After months of researching, planning and preparing his Power of One project, seventh grader Patrick Cummins will lead a meal-packaging effort at Middlebrook School on May 14.
Each year, students on the Seven Green Team at Middlebrook look for ways in which they can make a positive impact on their community and the world at large through the Power of One project.
Social studies teacher Cindy Beck-Moore started the Power of One unit several years ago “as a way to encourage students to see the world around them as a place [where] they can actively make a difference.”
The yearlong unit is designed to empower change and bring about positive outcomes by having students find issues that they are passionate about and come up with solutions.
“We don’t want them to feel the world is full of doom and gloom,” said Beck-Moore, “but we want them to see that they can make changes if they feel moved to do so.”
For his project, Patrick decided to work with Stop Hunger Now, an international hunger relief agency that has coordinated the distribution of more than 180 million packaged meals to children and families in 65 countries since 1998.
According to Wilton Interfaith Action Committee (Wi-ACT) Chairman Stephen Hudspeth, Stop Hunger Now typically works with “colleges and universities, faith institutions and some businesses.”
“What Patrick is doing is both ground-breaking and highly important. Middlebrook’s event will be the first event Stop Hunger Now has done with a middle school,” said Hudspeth.
“Patrick’s Power of One project will demonstrate that high schools and even middle schools can do this work, which will open up the potential for many more meal-packaging events.”

Hudspeth said not only is Patrick a “great leader,” but he has also been a volunteer at Wi-ACT’s October meal-packaging events for several years. According to Beck-Moore, Patrick’s experience in Wi-Act meal-packaging events is what inspired him to make hunger the focus of his Power of One.
Patrick has been planning the meal-packaging event since August, said Beck-Moore, and has had four student co-directors jump on board to help him.
Beck-Moore said approximately 75  students and 10 adults are expected to participate in Patrick’s meal-packaging.
Patrick’s goal is to package at least 20,088 meals. According to Stop Hunger Now, each packaged meal costs $0.29, which would require around $5,825.
“Patrick has started a website and has raised, as of last week, about $1,700,” said Beck-Moore. “He’s also done one bake sale and has a second one coming up on April 19 at the Village Market.”
In addition to working with Stop Hunger Now to arrange the meal-packaging event, Patrick has also been working with Wi-ACT and Middlebrook music teacher Janet Nobles to plan the Wi-ACT Stop Hunger Now Benefit Concert on Sunday, April 26.

Benefit concert


Students from Middlebrook and the high school have volunteered to be in and help with the concert, which will take place at St.
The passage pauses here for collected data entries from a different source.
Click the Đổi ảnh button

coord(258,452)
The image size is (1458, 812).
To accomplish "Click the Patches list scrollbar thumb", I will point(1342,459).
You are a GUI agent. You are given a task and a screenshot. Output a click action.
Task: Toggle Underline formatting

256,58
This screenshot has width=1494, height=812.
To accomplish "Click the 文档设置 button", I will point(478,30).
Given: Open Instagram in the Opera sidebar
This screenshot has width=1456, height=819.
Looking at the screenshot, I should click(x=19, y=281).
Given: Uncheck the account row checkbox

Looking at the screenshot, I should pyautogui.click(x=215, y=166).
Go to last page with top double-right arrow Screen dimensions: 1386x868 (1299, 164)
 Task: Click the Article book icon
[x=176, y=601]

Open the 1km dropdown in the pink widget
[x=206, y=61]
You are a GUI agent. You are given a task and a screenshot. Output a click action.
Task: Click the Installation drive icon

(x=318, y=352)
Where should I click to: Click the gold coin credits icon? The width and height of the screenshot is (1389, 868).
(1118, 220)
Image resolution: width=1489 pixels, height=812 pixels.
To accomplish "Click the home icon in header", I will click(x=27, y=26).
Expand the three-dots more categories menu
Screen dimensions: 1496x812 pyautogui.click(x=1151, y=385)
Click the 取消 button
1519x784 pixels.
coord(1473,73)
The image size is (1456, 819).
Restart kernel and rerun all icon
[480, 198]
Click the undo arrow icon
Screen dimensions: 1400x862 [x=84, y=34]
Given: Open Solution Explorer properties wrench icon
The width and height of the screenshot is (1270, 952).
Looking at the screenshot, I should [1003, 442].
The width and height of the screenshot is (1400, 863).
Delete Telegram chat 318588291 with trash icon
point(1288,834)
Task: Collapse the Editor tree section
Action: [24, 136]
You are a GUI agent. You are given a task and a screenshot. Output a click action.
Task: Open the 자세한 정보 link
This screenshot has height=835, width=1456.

Matthew’s Episcopal Church, 36 New Canaan Road, at 4 p.m.
Ms. Noble said the hour-long concert will feature a “real range” of music and entertainment.
“We will have the Black Tie Affair jazz group playing, children singing motivational songs, ensemble performances, gymnastics and dancers — a little bit of everything,” she said. “Whatever the kids want to bring to the table.”
Wilton singers Anna Rita Tornello and Erica vanderLinde Feidner will also perform at the hour-long concert.
In past years, tickets for Wi-ACT’s benefit concert cost $10, but Patrick thought making it a free event — with “more students in the concert and food and beverages afterwards” — would be a good idea and help raise more money, said Beck-Moore.
Half the proceeds collected at the concert will be used to support Patrick’s meal-packaging effort. The other half will go to support Wi-ACT’s mission of raising $58,000 to package 200,000 meals on Saturday, Oct. 24.